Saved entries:
-.-.-
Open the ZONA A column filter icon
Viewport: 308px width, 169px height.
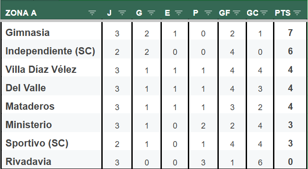tap(92, 13)
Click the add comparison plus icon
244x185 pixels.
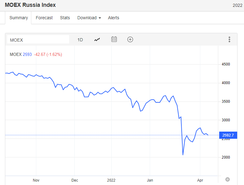pyautogui.click(x=130, y=39)
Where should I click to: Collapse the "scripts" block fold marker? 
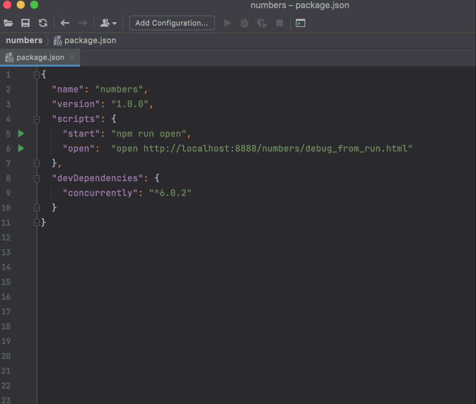[37, 119]
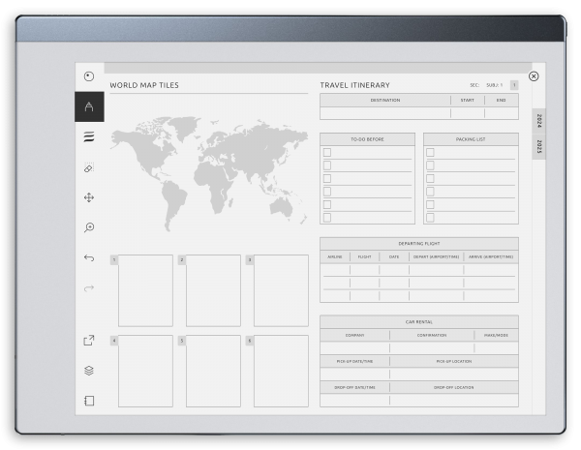Select the pen writing tool
Image resolution: width=581 pixels, height=450 pixels.
click(89, 106)
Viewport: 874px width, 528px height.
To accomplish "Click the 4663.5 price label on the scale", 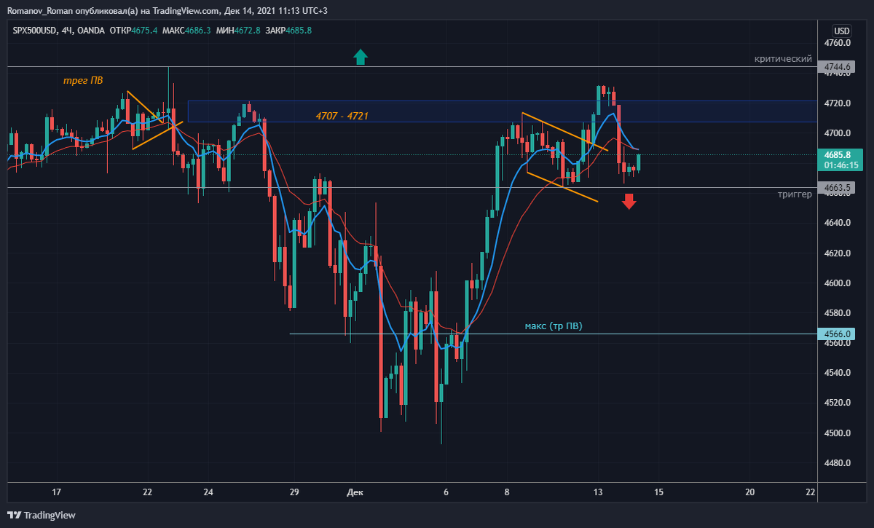I will [x=836, y=187].
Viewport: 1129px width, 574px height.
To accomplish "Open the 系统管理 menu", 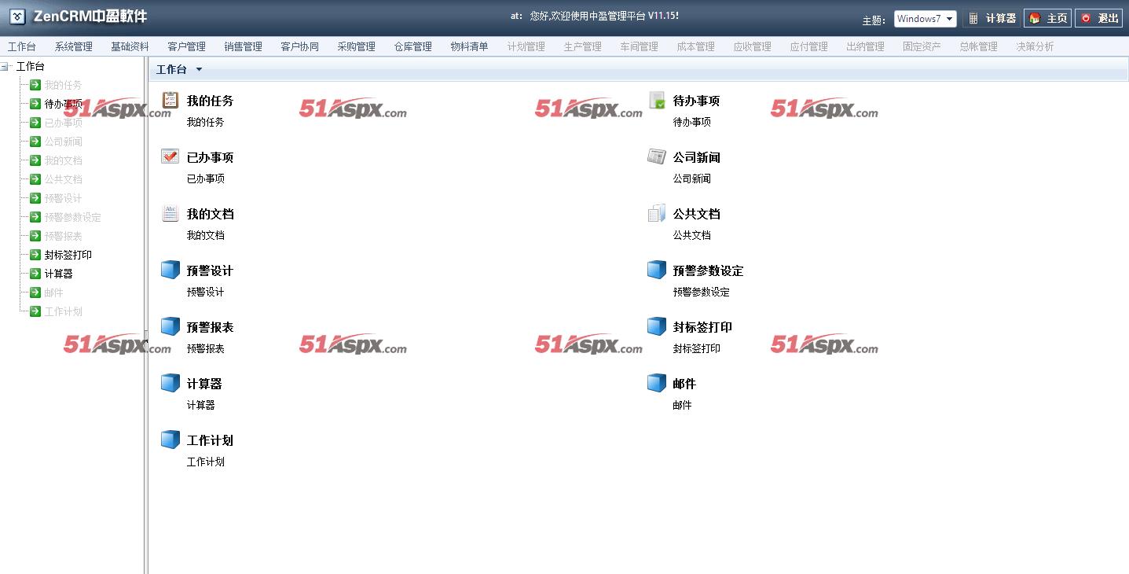I will [73, 46].
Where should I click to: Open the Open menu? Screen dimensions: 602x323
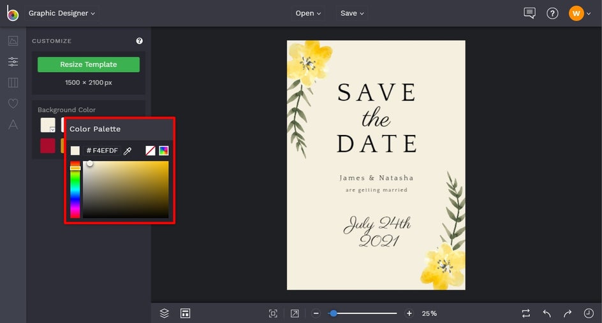click(308, 13)
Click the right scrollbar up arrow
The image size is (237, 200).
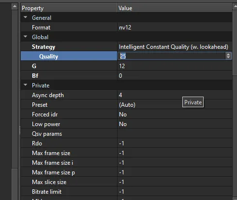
-.-.-
What the task asks: Drop the pictures; return the lines above from the line containing "Click the add comparison plus icon" to the line containing "Viewport: 874px width, 528px height.", both included, exactly.

Final answer:
Click the add comparison plus icon
244x185 pixels.
pyautogui.click(x=130, y=39)
Where should I click to: Collapse the "scripts" block fold marker? 
[37, 119]
Select the pen writing tool
Image resolution: width=581 pixels, height=450 pixels.
click(89, 106)
Viewport: 874px width, 528px height.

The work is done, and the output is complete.